EXTRACTED DATA:
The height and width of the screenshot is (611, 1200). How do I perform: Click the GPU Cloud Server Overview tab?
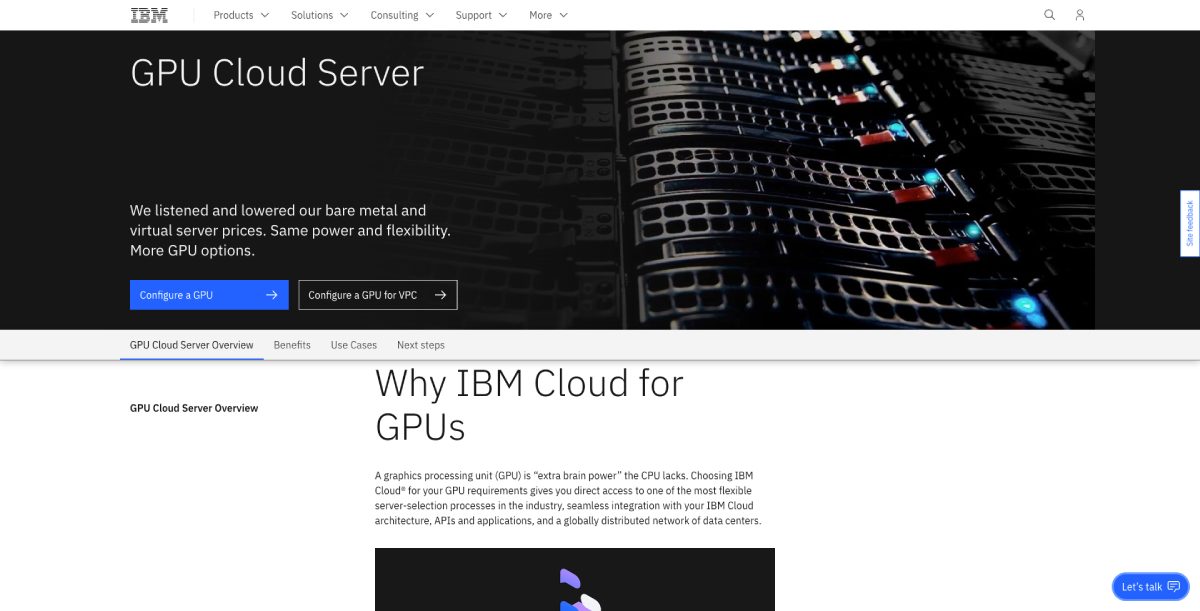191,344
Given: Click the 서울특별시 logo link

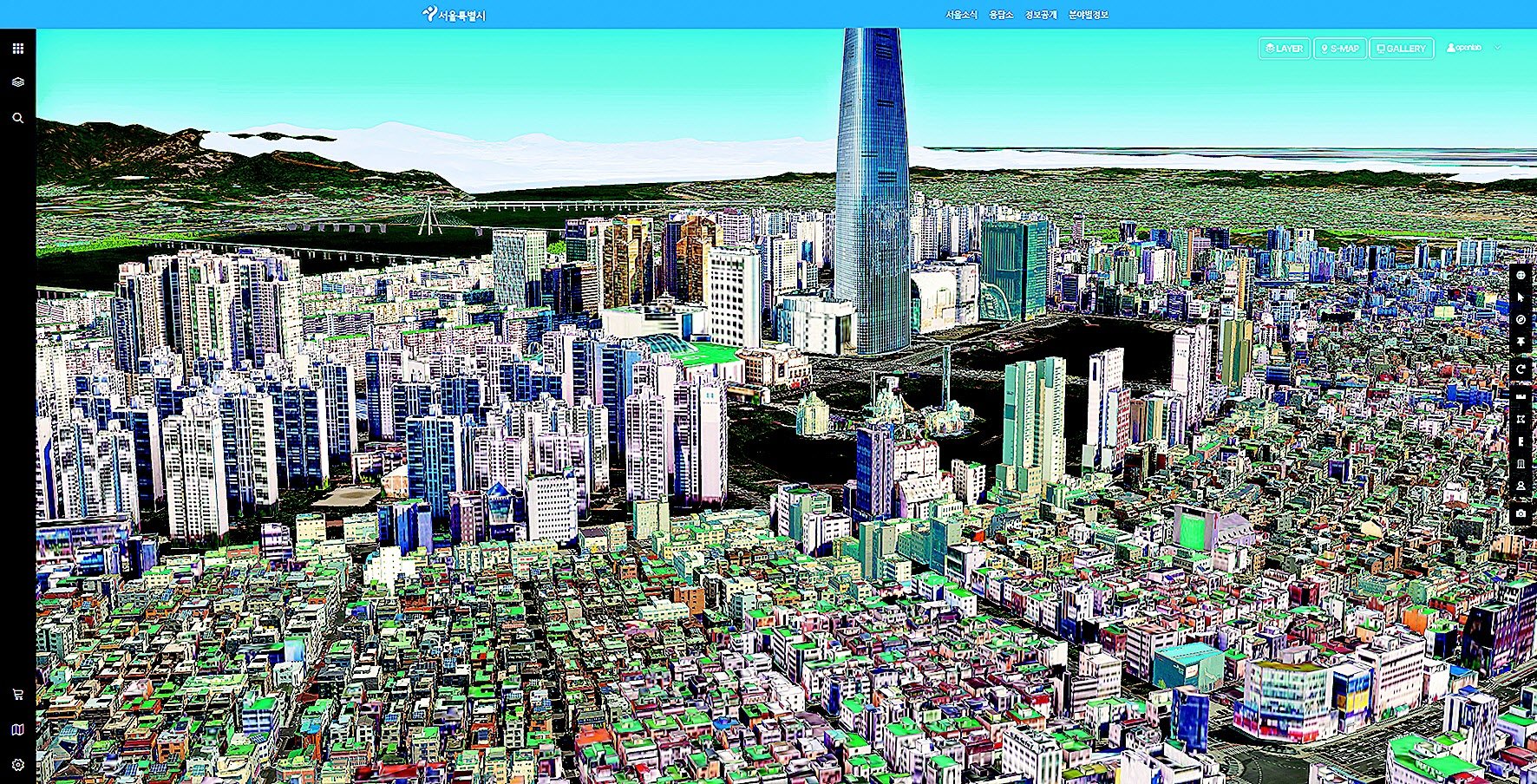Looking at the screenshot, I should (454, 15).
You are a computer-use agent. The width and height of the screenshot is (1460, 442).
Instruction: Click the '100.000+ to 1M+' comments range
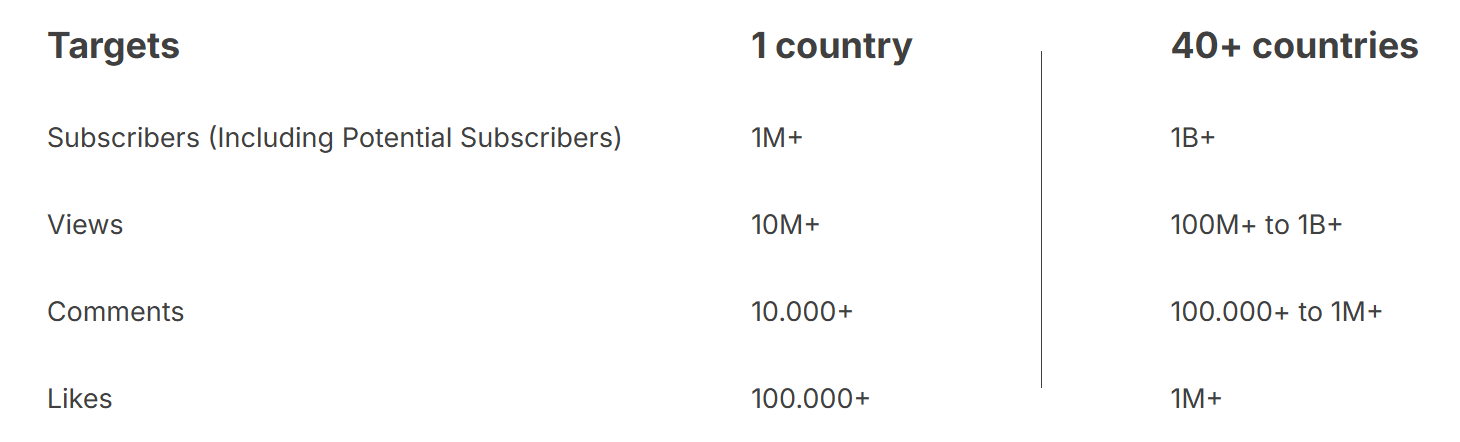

EXERCISE BRIEF:
Every line above is to be reproduced verbatim, and the pictures are to be omitted.

ANSWER TO THE PROBLEM:
The height and width of the screenshot is (611, 1200). How do I perform: Click the GPU Cloud Server Overview tab?
191,344
Given: Click the 서울특별시 logo link

Looking at the screenshot, I should (454, 15).
You are a computer-use agent. The width and height of the screenshot is (1460, 442).
Instruction: Click the '100.000+ to 1M+' comments range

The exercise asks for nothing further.